What to do -
Locate the line that contains "This screenshot has height=642, width=915." in the entries below, then repeat it and every following line through the line that contains "is (1414, 840).", exactly, and no others.
= = =
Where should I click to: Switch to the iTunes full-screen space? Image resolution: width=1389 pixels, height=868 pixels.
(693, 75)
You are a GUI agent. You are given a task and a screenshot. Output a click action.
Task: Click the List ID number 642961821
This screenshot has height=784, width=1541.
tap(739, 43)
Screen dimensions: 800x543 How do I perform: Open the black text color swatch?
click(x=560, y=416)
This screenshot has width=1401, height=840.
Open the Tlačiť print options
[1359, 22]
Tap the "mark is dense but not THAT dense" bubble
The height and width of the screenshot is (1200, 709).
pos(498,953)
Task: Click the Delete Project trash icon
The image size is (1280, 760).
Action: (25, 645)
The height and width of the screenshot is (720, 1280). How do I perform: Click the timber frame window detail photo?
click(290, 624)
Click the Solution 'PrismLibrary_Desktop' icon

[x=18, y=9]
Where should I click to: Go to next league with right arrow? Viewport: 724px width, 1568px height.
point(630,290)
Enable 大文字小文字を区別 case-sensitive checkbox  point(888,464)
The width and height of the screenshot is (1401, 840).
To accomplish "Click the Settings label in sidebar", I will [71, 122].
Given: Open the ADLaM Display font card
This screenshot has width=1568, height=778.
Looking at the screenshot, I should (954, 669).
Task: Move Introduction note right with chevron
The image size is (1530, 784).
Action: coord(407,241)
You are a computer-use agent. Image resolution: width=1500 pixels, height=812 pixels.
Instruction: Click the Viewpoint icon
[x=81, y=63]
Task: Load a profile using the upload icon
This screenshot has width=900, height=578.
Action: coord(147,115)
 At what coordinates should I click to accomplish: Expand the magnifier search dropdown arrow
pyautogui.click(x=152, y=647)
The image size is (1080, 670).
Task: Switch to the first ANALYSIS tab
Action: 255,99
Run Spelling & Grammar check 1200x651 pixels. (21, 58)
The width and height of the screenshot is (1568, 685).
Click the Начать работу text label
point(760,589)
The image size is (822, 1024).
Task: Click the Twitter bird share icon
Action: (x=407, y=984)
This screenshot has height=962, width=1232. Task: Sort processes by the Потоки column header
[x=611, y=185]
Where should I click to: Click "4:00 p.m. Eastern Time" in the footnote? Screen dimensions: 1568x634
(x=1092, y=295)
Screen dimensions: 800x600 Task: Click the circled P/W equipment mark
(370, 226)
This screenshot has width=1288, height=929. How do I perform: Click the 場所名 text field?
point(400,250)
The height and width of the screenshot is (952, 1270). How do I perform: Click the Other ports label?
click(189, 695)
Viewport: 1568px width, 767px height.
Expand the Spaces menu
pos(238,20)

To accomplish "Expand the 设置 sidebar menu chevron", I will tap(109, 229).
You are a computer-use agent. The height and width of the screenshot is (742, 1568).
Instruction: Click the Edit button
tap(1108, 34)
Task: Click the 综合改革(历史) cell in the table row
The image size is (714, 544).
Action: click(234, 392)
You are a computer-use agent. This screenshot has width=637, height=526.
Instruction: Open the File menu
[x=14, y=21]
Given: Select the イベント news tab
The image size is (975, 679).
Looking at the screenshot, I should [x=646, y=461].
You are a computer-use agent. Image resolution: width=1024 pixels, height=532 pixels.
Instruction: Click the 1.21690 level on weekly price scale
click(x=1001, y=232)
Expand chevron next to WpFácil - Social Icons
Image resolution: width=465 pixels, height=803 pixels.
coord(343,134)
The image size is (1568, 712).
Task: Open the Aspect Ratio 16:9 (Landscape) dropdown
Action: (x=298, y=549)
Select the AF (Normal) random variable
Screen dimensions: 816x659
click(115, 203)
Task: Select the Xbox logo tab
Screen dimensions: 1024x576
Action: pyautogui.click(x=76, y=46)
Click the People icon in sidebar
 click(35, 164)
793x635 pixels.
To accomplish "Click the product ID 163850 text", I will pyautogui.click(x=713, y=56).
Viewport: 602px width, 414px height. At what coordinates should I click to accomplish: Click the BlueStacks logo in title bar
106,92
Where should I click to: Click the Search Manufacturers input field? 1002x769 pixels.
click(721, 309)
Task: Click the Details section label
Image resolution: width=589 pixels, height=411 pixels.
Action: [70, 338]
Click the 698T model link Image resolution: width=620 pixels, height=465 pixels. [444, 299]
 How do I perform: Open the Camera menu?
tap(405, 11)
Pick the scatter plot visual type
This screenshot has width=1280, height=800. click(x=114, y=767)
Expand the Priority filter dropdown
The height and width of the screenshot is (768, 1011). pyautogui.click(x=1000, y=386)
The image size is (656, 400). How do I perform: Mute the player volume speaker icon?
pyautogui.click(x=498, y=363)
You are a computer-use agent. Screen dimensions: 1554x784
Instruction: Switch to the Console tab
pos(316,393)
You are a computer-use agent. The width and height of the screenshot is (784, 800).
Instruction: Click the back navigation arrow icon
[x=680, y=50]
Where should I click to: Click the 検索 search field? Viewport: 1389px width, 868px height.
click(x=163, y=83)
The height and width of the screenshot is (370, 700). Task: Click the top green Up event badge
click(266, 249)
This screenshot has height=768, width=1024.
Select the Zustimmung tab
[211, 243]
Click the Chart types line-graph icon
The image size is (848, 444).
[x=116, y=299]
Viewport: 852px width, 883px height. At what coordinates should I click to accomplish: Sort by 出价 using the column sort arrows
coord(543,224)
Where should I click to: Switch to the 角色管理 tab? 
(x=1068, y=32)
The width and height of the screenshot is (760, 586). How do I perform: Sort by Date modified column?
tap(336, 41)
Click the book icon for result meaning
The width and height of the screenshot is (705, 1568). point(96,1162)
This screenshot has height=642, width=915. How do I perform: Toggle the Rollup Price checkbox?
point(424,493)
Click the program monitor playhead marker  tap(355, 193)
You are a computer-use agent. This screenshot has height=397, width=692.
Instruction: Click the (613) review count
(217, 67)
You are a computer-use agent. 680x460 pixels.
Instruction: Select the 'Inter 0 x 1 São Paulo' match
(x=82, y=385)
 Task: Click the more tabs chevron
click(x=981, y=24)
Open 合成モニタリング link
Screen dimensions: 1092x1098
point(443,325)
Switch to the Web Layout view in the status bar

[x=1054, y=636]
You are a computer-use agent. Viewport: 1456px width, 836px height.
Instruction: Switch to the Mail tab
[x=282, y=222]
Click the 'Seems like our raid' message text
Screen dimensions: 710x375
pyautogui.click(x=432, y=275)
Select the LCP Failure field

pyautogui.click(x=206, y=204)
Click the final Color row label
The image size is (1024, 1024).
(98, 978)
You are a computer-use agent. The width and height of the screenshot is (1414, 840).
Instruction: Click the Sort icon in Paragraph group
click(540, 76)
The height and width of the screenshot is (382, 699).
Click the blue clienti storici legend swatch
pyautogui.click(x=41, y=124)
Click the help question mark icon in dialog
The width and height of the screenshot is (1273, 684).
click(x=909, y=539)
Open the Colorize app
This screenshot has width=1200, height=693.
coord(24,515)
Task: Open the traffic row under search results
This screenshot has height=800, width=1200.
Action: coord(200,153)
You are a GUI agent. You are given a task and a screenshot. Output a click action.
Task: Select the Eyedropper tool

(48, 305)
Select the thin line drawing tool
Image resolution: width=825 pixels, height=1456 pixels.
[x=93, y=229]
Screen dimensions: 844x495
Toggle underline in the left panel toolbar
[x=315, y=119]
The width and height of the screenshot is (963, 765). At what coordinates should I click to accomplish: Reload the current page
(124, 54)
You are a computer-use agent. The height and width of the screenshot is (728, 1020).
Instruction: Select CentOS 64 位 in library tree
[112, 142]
= = =
Solution below -
This screenshot has height=642, width=915. How do I perform: Toggle the Rollup Price checkbox?
point(424,493)
Click the program monitor playhead marker  tap(355, 193)
You are a computer-use agent. This screenshot has height=397, width=692.
Instruction: Click the (613) review count
(217, 67)
You are a computer-use agent. 680x460 pixels.
Instruction: Select the 'Inter 0 x 1 São Paulo' match
(x=82, y=385)
 Task: Click the more tabs chevron
click(x=981, y=24)
Open 合成モニタリング link
Screen dimensions: 1092x1098
point(443,325)
Switch to the Web Layout view in the status bar

[x=1054, y=636]
You are a computer-use agent. Viewport: 1456px width, 836px height.
Instruction: Switch to the Mail tab
[x=282, y=222]
Click the 'Seems like our raid' message text
Screen dimensions: 710x375
pyautogui.click(x=432, y=275)
Select the LCP Failure field

pyautogui.click(x=206, y=204)
Click the final Color row label
The image size is (1024, 1024).
(98, 978)
You are a computer-use agent. The width and height of the screenshot is (1414, 840).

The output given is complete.